Die Transportbox, wenn der Hund zu einer Flugreise aufbricht. Oder alternativ der Aufenthalt in der Hundevollpension. Der Stundensatz für einen professionellen Dogwalker, der berufstätige Herrchen und Frauchen unterstützt. Selbst das Nachbarskind geht in der Regel nicht umsonst mit dem kleinen Liebling Gassi.

Verrückt wird es, wenn sich bei Hunde- oder auch Katzenbesitzern die Liebe zum Haustier mit der Liebe zum elektronischen Spielzeug überschneidet. Das Internet ist voll mit Katzencontent, der von der Katze selbst per Halskamera gefilmt und live gestreamt wurde. Bei YouTube kann ich aus der Perspektive einer Katze mit einer halb toten Maus spielen oder in der Wiese herumstreifen, die wie ein Urwald erscheint. Oder aus Hundesicht auf den Briefträger zustürmen. Besonders beliebt ist neuerdings das Genre: "Was mein Hund so macht, wenn er tagsüber allein zuhause ist." Den Videos nach zu urteilen, in den ersten Minuten am Fenster jaulen, dann hin- und herrennen in der Wohnung und den Rest des Tages verdösen. Nur echte Filmstars brillieren mit raffinierten Tricks, um an verbotenes Futter zu kommen.

Jetzt gibt es sogar ein elektronisches Gadget, das verhindern soll, dass der eigene Hund vereinsamt oder gar gelangweilt die Wohnungseinrichtung zerlegt. Mit einer haustiergerechten elektronischen Bildsprechanlage können Berufstätige vom ihrem Arbeitsplatz aus zwischendurch mal eben mit ihrem Liebling chatten. Die robuste Bildschirmkamera bietet vandalismussicheren Komfort. Wenn Herrchen oder Frauchen sich melden, blinkt die extragroße Maus und Waldo reagiert mit seinem Pfotendruck.
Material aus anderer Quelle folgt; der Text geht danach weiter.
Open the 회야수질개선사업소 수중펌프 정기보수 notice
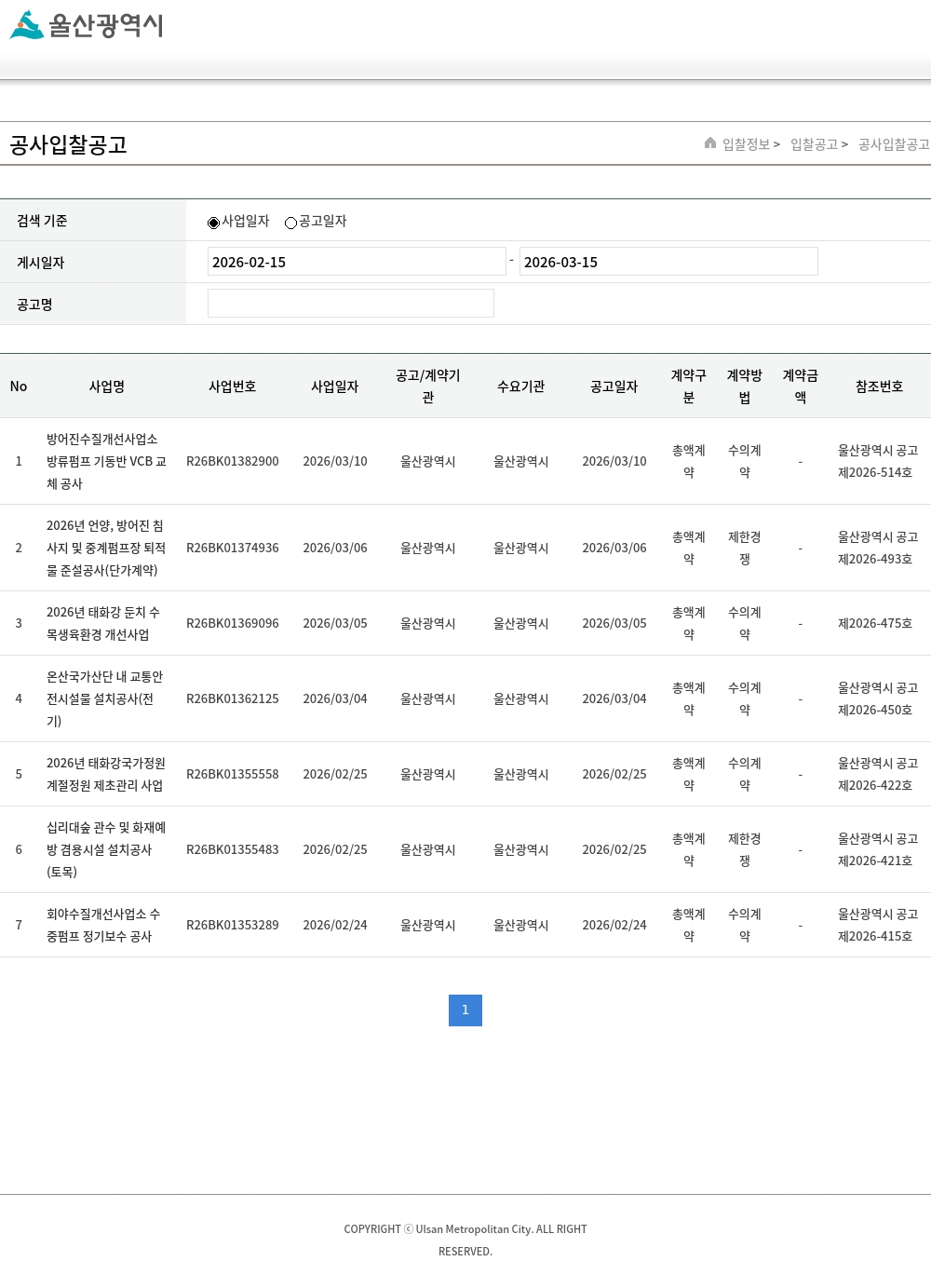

Das Ganze kann mit Leckerlis unterstützt werden, die das Gerät freigibt.

Umgekehrt kann auch der Hund zu festlegbaren Zeiten den Chat starten und Herrchen von der Arbeit abhalten. Und den Kollegenkreis wahrscheinlich gleich mit dazu. Kein Scherz, das Gerät gibt es wirklich, es heißt PetChatz und kostet ohne Zubehör schlappe 380 Dollar. Eine Legende ist allerdings, dass einige Hunde damit bereits sogenanntes Chatroulette spielen, sich wahllos mit anderen Vierbeinern verbinden lassen und aufreizend posieren.

Ob Hunde solch digitalen Schnickschnack wirklich brauchen, müssen andere beurteilen. Denn Sie ahnen sicher schon: Ich habe gar kein Haustier.